-- SOURCE PASSAGE follows --
Published on July 8th, 2011 | by Daniel Sherman Fernandez0
Record-making climate-lean life with Volvo
The “One Tonne Life” project in Hässelby near Stockholm shows that living a climate-optimised lifestyle is also good for one’s private economy. During the six months that the Lindell family lived their climate-smart lifestyle, they not only succeeded in reducing their carbon dioxide emissions by almost 80 percent – they also cut their monthly costs by almost 2,900 kronor compared with their “old” lifestyle.
“One Tonne Life” is a project in which A-hus, Vattenfall and Volvo Cars together with their industry partners ICA and Siemens created the preconditions necessary for a climate-smart household.
Over a period of six months, the Lindell family (father Nils, mother Alicja and children Hannah and Jonathan) exchanged their 1970s house and their two 10-year old cars for a newly built climate-optimised wooden villa from A-hus and a battery-powered Volvo C30 Electric. Vattenfall provided renewable electricity, advanced energy technology and energy coaching. ICA and Siemens supplied products and expertise in the areas of food and household appliances. Following an impressive final sprint, the Lindells finished at 1.5 tonnes. This means the family succeeded in reducing their emissions by almost 80 percent compared with their start back in January. At the same time, the family cut their total monthly costs by over seven percent, from 38,571 kronor to 35,692 kronor. The “One Tonne Life” lifestyle thus gave the Lindells almost 2,900 kronor more in their wallets every month.This shows that it is not only already feasible for a household with the best know-how and technology to meet the Swedish government’s climate target of a 40 percent carbon dioxide emission reduction by 2020 – it is also a profitable choice if like the Lindells the family own an old house and relatively old cars.
-- SOURCE PASSAGE concluded --
-- INFORMATION GIVEN follows --
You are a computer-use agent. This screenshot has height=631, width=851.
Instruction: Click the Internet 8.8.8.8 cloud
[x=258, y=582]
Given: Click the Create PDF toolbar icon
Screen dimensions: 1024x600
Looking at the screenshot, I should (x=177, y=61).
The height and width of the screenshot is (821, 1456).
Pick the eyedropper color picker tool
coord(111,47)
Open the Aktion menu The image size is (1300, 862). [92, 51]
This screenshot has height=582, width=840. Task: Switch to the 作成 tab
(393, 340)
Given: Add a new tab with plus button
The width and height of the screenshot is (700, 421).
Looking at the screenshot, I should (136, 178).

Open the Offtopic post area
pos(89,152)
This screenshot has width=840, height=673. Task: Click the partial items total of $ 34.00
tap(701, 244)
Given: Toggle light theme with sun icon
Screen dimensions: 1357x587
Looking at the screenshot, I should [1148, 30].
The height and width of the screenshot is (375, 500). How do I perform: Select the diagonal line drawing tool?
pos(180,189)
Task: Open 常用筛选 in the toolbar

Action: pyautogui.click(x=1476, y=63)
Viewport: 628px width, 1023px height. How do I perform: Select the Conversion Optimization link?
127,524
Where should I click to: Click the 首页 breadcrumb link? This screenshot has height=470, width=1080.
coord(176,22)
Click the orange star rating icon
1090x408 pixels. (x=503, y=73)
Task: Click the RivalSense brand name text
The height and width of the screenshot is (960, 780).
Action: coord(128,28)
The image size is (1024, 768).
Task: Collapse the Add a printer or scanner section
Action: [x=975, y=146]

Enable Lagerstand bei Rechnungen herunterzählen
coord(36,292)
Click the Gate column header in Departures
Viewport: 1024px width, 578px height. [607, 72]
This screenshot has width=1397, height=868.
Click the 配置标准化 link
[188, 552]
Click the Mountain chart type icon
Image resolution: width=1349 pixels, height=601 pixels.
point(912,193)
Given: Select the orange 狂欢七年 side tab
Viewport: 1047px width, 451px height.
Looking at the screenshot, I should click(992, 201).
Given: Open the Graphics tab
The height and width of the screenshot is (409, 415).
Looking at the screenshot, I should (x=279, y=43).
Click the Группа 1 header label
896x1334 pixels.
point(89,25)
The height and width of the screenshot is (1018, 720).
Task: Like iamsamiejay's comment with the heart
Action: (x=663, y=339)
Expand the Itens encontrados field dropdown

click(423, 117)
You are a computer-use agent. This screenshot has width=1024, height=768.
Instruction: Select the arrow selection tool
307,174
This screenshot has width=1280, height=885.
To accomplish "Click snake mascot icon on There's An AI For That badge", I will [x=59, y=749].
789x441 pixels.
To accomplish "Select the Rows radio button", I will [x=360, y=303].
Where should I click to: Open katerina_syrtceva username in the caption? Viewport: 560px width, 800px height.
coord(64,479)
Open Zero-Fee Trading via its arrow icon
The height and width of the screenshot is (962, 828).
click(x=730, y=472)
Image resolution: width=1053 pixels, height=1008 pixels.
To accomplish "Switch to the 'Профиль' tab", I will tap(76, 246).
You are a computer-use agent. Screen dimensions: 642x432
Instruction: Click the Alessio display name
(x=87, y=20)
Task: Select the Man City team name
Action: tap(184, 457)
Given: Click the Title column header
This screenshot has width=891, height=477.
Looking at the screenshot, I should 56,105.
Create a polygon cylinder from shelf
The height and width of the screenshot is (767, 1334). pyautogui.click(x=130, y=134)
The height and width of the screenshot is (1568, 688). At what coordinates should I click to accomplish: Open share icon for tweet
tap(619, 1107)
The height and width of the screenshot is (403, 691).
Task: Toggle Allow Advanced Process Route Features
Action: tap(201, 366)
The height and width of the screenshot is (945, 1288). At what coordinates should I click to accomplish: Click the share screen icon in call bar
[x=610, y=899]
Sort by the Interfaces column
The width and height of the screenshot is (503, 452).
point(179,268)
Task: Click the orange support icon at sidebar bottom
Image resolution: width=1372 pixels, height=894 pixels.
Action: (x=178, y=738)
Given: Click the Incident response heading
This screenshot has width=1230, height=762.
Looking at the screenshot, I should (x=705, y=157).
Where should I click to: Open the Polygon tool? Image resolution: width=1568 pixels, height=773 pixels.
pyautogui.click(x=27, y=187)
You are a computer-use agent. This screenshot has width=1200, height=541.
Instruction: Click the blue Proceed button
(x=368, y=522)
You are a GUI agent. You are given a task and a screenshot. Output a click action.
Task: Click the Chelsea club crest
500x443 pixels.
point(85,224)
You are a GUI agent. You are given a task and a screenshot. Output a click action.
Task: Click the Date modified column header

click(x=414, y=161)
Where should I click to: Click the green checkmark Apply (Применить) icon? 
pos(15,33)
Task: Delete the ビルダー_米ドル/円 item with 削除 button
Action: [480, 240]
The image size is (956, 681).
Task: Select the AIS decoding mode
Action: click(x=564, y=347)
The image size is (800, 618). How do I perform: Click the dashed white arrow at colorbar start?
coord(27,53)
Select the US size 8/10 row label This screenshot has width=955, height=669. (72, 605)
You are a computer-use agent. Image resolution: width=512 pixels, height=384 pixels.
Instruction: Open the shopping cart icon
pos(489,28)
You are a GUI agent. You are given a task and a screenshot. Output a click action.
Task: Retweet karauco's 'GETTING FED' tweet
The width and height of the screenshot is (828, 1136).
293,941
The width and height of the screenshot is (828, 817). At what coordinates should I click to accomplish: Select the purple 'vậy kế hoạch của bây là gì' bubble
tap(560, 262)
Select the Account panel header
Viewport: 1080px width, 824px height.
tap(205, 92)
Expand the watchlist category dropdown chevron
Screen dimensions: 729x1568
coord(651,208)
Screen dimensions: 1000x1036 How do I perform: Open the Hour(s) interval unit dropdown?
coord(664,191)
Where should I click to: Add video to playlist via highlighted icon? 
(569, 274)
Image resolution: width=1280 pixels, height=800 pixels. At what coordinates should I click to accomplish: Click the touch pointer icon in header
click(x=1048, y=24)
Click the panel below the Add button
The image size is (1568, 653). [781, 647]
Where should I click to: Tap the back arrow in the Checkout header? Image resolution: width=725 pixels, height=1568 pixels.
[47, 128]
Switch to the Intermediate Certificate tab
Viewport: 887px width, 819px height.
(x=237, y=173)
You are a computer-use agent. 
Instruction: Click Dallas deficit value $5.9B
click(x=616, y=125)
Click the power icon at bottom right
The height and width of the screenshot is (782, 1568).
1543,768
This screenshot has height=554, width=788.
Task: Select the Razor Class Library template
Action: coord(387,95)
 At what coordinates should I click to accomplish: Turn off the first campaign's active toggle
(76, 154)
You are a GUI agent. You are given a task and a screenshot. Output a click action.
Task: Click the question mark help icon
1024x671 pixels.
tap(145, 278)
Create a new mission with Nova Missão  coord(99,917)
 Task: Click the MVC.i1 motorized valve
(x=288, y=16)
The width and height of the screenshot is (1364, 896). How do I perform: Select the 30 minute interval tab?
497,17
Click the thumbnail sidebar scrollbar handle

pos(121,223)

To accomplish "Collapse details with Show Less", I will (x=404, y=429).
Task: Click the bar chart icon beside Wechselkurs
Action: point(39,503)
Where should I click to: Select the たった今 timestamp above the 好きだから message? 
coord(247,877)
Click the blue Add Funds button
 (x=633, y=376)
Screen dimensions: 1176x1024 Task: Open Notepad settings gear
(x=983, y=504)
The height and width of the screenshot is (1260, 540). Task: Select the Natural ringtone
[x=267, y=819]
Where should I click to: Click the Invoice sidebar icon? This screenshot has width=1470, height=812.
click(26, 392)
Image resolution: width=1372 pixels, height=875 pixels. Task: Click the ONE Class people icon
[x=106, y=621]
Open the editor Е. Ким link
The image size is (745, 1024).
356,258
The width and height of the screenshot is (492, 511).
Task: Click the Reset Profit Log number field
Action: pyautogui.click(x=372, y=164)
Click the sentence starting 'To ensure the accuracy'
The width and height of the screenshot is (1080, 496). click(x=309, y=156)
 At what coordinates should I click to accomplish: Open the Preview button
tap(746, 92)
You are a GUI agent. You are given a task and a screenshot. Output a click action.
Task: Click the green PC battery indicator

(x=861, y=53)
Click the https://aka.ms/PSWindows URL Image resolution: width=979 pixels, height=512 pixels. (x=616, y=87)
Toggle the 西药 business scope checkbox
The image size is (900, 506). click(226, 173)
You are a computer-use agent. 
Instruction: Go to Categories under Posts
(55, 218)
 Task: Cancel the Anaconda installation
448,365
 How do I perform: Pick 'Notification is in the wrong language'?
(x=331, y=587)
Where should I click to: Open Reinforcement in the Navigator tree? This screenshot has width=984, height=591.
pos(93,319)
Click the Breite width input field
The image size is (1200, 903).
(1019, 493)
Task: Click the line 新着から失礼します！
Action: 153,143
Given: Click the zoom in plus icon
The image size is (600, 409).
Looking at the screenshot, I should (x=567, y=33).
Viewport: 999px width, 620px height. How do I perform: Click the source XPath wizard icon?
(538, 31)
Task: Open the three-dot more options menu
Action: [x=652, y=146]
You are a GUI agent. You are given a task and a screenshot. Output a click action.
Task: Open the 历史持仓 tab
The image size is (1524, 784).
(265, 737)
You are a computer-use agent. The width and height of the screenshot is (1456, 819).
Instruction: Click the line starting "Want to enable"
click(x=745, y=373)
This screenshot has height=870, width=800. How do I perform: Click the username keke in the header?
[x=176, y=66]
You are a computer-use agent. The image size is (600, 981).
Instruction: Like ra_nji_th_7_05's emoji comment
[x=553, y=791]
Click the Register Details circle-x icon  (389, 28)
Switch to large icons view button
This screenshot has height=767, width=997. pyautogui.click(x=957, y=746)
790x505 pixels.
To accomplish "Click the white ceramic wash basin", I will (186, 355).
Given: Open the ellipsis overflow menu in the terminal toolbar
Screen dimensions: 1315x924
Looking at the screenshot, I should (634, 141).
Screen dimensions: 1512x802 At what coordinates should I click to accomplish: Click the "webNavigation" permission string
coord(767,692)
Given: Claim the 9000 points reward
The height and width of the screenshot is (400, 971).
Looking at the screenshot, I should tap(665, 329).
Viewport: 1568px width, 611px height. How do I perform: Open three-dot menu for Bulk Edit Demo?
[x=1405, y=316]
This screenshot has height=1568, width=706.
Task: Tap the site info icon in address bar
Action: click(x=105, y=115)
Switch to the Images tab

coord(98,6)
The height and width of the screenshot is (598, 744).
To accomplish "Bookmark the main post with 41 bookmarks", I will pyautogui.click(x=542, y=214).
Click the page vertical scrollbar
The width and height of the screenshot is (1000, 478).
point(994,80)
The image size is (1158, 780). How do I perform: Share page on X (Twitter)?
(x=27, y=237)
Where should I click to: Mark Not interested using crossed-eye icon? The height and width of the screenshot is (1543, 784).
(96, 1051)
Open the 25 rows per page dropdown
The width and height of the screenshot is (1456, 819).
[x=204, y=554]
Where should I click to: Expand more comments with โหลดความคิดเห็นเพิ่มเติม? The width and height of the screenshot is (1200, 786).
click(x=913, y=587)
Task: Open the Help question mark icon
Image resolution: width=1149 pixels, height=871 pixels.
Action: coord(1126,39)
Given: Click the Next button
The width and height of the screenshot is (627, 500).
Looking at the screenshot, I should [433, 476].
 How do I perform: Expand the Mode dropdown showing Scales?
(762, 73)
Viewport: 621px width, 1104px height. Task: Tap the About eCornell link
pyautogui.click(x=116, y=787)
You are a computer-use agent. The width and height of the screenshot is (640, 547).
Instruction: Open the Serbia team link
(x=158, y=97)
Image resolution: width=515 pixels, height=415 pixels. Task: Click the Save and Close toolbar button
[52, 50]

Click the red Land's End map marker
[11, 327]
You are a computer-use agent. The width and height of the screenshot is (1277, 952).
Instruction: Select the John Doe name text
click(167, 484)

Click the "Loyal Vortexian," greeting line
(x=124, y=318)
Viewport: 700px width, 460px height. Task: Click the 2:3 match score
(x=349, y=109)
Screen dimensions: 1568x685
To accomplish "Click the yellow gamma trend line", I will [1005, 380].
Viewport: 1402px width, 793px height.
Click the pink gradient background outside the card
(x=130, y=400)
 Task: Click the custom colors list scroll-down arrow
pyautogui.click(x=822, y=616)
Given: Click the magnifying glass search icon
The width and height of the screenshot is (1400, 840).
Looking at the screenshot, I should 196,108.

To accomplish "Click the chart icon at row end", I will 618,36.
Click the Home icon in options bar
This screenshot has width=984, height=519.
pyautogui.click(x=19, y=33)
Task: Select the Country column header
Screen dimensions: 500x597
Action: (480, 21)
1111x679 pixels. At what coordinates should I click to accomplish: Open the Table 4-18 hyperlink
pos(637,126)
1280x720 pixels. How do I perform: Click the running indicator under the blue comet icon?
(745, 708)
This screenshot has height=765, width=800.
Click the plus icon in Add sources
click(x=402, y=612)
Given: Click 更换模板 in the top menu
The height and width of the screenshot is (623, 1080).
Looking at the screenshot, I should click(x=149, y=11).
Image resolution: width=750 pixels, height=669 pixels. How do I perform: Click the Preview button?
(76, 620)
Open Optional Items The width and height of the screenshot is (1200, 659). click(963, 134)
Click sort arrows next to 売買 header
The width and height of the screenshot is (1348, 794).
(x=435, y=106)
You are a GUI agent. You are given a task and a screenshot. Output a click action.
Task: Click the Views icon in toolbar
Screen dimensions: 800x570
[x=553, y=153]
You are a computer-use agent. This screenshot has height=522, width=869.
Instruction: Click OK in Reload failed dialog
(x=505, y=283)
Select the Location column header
-- INFORMATION GIVEN concluded --
> USING THE INFORMATION:
a - List every company the One Tonne Life article names as taking part in the project.
b - Extend the One Tonne Life article by writing what comes after its last sentence.

> ANSWERS TO THE TASKS:
a - A-hus, Vattenfall, Volvo Cars, ICA, Siemens

b -
Lower living costs and car expenses
The custom-designed, newly built “One Tonne Life” villa is admittedly about one million kronor more expensive than the average older property in the Stockholm area, but this is more than compensated by the reduced energy costs of the energy-efficient villa from A-hus. What is more, this house even produces its own electricity via built-in solar cells. All told, living expenses including electricity dropped by about 2,000 kronor a month.
Owing to the high cost of the technology and the batteries in the family’s Volvo C30 Electric, the leasing contract accounts for most of the family’s car-related costs. The running costs, on the other hand, are exceptionally low. The cost of fuel, for instance, is just 20 kronor per 100 km. The price of the family’s C30 Electric was calculated at about 100,000 kronor above that of the standard model. This is in line with the prognosis for technology and battery prices once the electric car becomes available to a wider public. During the course of their “One Tonne Life” the family gradually reduced their climate impact from food, although food costs remained roughly the same as before the project. The food the family bought and ate was more varied, and healthier too. What is more, their proportion of ecologically cultivated food increased.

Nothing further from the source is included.